The federal government has not lacked for reports making the case that supporting women’s entrepreneurship will strengthen the Canadian economy – more than 30 in the past 30 years, many industry sponsored. The central question now is will this direct federal government investment in university-led research produce relevant policy action and real results?
Says Barbara Orser, who coined the term Entrepreneurial Feminism, “It’s a unique opportunity to ensure a feminist and women-focussed perspective is shared and that only research of the highest quality is profiled. If not, there’s a risk of replicating the stereotypes and mythology of women’s entrepreneurship. Every incubator and accelerator and academic engaged in entrepreneurship should be speed dialled into this new source of information.”
Ryerson University’s Wendy Cukier, the Founder and Director of the Diversity Institute at the Ted Rogers School of Management, says they were thrilled to win the bid. “We don’t see this as an opportunity to do research. We see this as an opportunity to drive change, and the diversity institute has a strong track record in terms of using evidence and research to make things happen. We have pulled together a good network of partners including universities who will be able to grow and sustain (WEKH) beyond the initial funding.” She says that Ryerson will reach out to work with partners beyond the consortium. “The whole point is to aggregate research and information available. The whole point is to map and grow the entire ecosystem.”
Kelly Diels, a Vancouver-based feminist marketing consultant and writer, hopes there is a channel that loops the research hub back to women entrepreneurs so they can turn it into useful information with tools to use in their businesses. That way, “it’s not a report disappears into the ether or was a big project that didn’t actually move back to the people who need it.”
Jena Cameron, Manager of Women Entrepreneurship Policy at Innovation, Science and Economic Development Canada, says both applications were very strong and equally evaluated against the assessment grid that included things such as partnerships and sustainability. A lot of information on women’s entrepreneurship already exists, says Cameron, so a big part of the plan is to “package information (it) in a way that it becomes accessible to women business support organizations and women entrepreneurs themselves.
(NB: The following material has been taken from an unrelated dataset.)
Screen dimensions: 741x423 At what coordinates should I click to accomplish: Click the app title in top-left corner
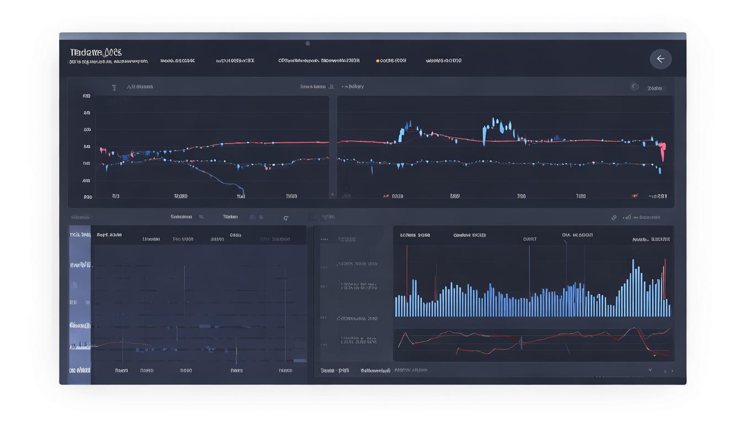pyautogui.click(x=96, y=52)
Go through it and distil nuggets down into practical things that the ecosystem can use.”
Our initial take at LiisBeth? What, another study? This data better lead to change. It will benefit women entrepreneurs if the Ryerson-led consortium reaches out to the other side to tap into Canada’s leading feminist enterprise research and thinkers. Create an open door policy that lets everyone in so everyone can win, including community-based women’s entrepreneurship organizations and feminist entrepreneurs who are often off the mainstream radar.